Directive> Reproduce every one of the following rows word for word, with no changes.
++++++++++
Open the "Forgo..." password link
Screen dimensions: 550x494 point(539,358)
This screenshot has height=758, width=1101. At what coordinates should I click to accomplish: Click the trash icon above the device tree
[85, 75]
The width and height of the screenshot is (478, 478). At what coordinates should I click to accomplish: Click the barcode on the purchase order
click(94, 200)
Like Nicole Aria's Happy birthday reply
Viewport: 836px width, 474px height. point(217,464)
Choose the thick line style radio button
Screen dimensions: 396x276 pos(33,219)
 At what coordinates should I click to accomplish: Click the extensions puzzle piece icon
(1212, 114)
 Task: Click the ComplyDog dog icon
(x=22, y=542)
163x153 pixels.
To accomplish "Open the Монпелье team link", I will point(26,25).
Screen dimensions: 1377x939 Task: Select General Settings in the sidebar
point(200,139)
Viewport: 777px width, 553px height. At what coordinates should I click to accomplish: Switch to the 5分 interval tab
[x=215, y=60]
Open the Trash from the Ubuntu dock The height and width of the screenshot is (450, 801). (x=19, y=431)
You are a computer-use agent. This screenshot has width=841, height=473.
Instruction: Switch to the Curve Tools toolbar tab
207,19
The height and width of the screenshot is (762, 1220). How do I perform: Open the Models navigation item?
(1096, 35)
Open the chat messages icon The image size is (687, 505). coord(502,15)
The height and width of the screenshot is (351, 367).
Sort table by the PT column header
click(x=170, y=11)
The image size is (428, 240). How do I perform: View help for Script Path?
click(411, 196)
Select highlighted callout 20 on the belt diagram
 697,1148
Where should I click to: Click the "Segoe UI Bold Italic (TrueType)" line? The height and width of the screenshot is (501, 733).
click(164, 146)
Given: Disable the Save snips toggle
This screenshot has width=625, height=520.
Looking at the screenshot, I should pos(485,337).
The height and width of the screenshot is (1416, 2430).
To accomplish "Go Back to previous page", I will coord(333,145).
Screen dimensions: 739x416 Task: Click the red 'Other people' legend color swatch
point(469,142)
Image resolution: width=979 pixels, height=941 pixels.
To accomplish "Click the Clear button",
++++++++++
Output below>
Open the "Forgo..." password link
Screen dimensions: 550x494 point(539,358)
This screenshot has height=758, width=1101. At what coordinates should I click to accomplish: Click the trash icon above the device tree
[85, 75]
The width and height of the screenshot is (478, 478). At what coordinates should I click to accomplish: Click the barcode on the purchase order
click(94, 200)
Like Nicole Aria's Happy birthday reply
Viewport: 836px width, 474px height. point(217,464)
Choose the thick line style radio button
Screen dimensions: 396x276 pos(33,219)
 At what coordinates should I click to accomplish: Click the extensions puzzle piece icon
(1212, 114)
 Task: Click the ComplyDog dog icon
(x=22, y=542)
163x153 pixels.
To accomplish "Open the Монпелье team link", I will point(26,25).
Screen dimensions: 1377x939 Task: Select General Settings in the sidebar
point(200,139)
Viewport: 777px width, 553px height. At what coordinates should I click to accomplish: Switch to the 5分 interval tab
[x=215, y=60]
Open the Trash from the Ubuntu dock The height and width of the screenshot is (450, 801). (x=19, y=431)
You are a computer-use agent. This screenshot has width=841, height=473.
Instruction: Switch to the Curve Tools toolbar tab
207,19
The height and width of the screenshot is (762, 1220). How do I perform: Open the Models navigation item?
(1096, 35)
Open the chat messages icon The image size is (687, 505). coord(502,15)
The height and width of the screenshot is (351, 367).
Sort table by the PT column header
click(x=170, y=11)
The image size is (428, 240). How do I perform: View help for Script Path?
click(411, 196)
Select highlighted callout 20 on the belt diagram
 697,1148
Where should I click to: Click the "Segoe UI Bold Italic (TrueType)" line? The height and width of the screenshot is (501, 733).
click(164, 146)
Given: Disable the Save snips toggle
This screenshot has width=625, height=520.
Looking at the screenshot, I should pos(485,337).
The height and width of the screenshot is (1416, 2430).
To accomplish "Go Back to previous page", I will coord(333,145).
Screen dimensions: 739x416 Task: Click the red 'Other people' legend color swatch
point(469,142)
Image resolution: width=979 pixels, height=941 pixels.
To accomplish "Click the Clear button",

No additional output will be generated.